As WashU students who were not selected to attend the presidential debate on October 9, we asked ourselves, how could we remain politically engaged while nnot being present at WashU's campus? We decided to analyze historical debate transcripts and try our hand at some natural language processing. We looked at the presidential debates starting from 1960 through 2012 to identify word frequency vectors, sophistication of diction, and sentence length to determine how the candidates presented themselves and their campaigns to the American people. We also looked at the effect of the debate performances on political polls (both before and after the debate), as well as the stock markets response.
We began by creating a schema for our MongoDB that would be both flexible and specific in terms of what data we might need to insert or query from it. In our database, we created three collections: speakers, debates, and performances. The speakers collection represents that candidates participating in the debates and includes information like their political party, whether they were the incumbent or not, and their home state. The debates collection covers information pertaining specifically to the transcript. This includes data like the word frequency vectors. The performance table holds data pertaining to the outcome of the debate (like the stock market's response and the political polls before and after the debate).

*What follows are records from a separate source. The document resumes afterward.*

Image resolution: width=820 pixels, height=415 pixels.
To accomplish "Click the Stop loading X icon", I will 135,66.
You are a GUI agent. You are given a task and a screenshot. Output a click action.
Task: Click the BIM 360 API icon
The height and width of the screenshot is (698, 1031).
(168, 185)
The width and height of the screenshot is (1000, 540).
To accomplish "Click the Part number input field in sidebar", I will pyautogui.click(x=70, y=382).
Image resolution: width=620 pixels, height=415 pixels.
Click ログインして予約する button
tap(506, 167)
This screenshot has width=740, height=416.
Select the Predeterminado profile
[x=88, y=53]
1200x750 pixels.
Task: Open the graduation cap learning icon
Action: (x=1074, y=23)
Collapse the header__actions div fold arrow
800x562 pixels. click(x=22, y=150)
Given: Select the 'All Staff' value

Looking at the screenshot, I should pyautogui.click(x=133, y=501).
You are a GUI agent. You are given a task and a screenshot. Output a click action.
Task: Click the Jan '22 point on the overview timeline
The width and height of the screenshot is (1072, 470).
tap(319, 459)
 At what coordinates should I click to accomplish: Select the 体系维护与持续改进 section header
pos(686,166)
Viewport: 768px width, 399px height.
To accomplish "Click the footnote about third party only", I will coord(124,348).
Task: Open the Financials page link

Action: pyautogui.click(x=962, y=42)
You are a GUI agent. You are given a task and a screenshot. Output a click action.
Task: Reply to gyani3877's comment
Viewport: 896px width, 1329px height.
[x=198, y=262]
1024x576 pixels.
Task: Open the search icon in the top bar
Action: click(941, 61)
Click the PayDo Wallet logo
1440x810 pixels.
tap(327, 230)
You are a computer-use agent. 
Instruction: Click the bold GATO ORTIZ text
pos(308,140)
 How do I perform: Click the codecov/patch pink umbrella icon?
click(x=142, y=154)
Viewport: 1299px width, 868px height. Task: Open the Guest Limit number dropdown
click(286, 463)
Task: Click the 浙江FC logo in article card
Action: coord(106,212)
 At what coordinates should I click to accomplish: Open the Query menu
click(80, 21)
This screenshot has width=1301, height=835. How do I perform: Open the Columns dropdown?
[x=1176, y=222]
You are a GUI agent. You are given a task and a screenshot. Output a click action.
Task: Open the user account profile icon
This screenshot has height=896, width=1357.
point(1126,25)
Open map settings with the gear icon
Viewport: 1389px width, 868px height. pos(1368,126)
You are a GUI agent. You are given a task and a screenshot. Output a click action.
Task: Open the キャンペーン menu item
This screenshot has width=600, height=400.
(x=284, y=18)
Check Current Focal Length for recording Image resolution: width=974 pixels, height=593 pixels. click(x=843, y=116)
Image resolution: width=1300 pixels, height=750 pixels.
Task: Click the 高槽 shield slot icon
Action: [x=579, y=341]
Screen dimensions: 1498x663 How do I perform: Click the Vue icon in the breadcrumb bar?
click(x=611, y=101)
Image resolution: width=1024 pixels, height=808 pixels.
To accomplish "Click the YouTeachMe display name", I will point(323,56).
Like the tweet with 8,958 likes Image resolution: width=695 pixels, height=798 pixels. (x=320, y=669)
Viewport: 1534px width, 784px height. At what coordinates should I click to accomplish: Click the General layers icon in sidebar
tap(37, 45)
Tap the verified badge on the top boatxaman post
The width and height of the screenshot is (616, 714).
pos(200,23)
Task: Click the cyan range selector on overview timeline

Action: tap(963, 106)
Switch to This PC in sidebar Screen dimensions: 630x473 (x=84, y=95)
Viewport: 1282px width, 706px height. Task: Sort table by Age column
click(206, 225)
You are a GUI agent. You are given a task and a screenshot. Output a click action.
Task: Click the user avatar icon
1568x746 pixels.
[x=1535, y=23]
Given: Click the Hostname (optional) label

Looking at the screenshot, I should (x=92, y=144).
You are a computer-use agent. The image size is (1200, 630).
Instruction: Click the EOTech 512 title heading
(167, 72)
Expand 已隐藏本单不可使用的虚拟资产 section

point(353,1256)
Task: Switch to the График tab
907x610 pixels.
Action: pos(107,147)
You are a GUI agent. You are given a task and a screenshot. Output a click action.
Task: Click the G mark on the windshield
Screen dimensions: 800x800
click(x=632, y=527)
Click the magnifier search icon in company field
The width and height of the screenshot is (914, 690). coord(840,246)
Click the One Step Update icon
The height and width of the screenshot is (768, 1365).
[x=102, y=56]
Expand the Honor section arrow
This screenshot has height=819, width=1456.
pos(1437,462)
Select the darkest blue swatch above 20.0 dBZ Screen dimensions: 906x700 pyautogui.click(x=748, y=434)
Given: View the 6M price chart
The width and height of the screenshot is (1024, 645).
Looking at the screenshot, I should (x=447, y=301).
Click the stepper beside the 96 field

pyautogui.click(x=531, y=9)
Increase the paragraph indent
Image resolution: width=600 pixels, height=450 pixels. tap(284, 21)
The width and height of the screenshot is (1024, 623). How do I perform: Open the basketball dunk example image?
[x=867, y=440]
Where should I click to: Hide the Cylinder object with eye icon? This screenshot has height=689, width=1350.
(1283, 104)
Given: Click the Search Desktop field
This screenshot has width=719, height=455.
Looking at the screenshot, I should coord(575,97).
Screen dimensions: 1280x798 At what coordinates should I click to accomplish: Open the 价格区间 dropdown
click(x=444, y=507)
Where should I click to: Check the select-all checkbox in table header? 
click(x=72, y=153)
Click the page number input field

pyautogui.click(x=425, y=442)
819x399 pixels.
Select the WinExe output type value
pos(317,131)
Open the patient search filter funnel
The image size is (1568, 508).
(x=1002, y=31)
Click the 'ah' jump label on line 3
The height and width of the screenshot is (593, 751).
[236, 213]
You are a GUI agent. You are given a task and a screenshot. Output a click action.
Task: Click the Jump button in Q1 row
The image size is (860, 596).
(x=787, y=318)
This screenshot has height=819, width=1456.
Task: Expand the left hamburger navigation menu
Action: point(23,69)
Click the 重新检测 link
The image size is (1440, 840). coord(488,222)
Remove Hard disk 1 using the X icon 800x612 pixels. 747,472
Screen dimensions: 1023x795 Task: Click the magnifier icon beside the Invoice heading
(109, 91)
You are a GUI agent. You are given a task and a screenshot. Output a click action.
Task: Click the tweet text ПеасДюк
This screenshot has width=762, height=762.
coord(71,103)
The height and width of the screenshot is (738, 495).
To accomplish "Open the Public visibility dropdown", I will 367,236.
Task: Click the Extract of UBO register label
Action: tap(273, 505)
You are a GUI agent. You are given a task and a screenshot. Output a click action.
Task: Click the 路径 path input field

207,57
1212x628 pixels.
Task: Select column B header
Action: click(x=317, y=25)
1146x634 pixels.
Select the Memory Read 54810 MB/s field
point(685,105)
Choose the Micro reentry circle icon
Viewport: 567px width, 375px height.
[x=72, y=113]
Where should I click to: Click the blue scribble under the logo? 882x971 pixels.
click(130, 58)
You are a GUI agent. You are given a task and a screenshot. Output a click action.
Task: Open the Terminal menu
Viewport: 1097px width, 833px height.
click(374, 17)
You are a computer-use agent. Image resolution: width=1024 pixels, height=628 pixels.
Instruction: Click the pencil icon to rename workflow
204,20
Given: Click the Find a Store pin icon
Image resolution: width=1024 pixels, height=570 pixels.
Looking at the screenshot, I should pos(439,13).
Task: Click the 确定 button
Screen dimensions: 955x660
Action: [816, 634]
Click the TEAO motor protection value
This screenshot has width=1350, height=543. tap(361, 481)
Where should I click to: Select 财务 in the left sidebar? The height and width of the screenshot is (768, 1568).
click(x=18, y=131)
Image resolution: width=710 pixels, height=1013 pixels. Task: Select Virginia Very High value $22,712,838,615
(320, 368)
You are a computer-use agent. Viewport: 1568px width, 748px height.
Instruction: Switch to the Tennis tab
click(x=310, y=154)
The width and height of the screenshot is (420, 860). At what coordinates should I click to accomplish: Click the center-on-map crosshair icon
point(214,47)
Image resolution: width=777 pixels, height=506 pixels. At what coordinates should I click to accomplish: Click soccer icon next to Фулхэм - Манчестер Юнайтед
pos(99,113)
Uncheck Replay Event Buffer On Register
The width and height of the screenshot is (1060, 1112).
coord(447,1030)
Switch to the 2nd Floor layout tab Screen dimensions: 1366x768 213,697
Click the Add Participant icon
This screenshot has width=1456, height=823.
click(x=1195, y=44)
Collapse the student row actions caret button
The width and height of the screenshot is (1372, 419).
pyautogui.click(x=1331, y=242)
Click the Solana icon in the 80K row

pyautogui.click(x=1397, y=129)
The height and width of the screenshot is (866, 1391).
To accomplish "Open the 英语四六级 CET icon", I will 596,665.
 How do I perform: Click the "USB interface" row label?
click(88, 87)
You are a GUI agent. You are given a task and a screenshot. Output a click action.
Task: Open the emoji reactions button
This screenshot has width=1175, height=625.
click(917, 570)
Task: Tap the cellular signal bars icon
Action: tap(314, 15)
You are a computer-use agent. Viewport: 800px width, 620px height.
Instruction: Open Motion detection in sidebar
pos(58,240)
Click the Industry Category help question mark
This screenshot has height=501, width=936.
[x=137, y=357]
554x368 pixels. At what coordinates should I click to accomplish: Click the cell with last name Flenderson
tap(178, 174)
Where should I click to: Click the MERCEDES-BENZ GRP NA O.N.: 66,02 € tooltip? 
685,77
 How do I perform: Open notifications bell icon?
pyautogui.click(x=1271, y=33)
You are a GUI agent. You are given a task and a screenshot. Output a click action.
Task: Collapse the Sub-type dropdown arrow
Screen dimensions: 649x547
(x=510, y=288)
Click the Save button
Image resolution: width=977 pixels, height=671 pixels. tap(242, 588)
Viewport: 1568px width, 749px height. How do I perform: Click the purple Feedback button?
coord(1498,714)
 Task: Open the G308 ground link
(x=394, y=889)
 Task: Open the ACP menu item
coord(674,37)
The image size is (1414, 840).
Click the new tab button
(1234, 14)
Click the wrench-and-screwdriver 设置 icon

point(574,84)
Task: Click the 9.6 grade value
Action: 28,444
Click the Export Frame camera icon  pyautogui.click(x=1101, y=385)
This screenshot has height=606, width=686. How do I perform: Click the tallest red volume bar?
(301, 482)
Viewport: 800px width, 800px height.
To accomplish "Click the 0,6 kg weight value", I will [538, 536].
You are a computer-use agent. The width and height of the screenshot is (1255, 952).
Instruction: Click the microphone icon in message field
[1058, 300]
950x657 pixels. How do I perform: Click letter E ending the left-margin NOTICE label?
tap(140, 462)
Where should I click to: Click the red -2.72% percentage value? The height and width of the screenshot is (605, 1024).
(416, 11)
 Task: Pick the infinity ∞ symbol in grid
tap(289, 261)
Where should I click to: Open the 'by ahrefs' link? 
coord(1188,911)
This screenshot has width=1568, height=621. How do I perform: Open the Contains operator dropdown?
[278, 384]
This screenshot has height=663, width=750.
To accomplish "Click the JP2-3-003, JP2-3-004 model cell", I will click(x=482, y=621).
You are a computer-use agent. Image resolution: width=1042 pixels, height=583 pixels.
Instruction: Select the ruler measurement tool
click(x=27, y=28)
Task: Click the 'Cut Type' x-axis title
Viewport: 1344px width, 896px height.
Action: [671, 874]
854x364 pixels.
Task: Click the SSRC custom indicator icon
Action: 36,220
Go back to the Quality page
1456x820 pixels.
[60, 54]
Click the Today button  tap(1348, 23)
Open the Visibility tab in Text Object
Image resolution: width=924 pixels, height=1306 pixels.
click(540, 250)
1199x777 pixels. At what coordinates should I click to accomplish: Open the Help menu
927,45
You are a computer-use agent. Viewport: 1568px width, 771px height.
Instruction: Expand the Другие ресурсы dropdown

After agreeing on the schema, we set out to parse all of the different transcripts. We faced challenges such as having multiple moderators facilitate the debate, multiple names in reference to the same candidate, and an inconsistent html scheme used the same tags to identify laughter and speech, for example. We used beautiful soup to handle most of our data parsing and splitting, and a pymongo client to insert into the MongoDB. We tested as we worked through a Jupyter Notebook.
While we worked on parsing, we also worked on getting our application set up. At first, we decided on using NodeJS with an Express server to handle any API calls pertaining to the database. Unfortunately, we realized that none of us knew how to use the data we received to create visualizations in d3, so we ended up switching to a Python/Flask framework. This was more consistent with the rest of the work that we had done in our parsing, and allowed us to use tools like Bokeh to create interactive visualizations. We host our Flask application, called Much Sentiment, on the following Heroku server: (replaced by ec2 instance)
Based on the analysis we were able to complete, we did discover a statistically significant trend downwards in sentence length that continued on through the past month's debate. Sophistication of diction, on the other hand, did not show any pattern, contrary to our assumptions based on prevailing popular opinion.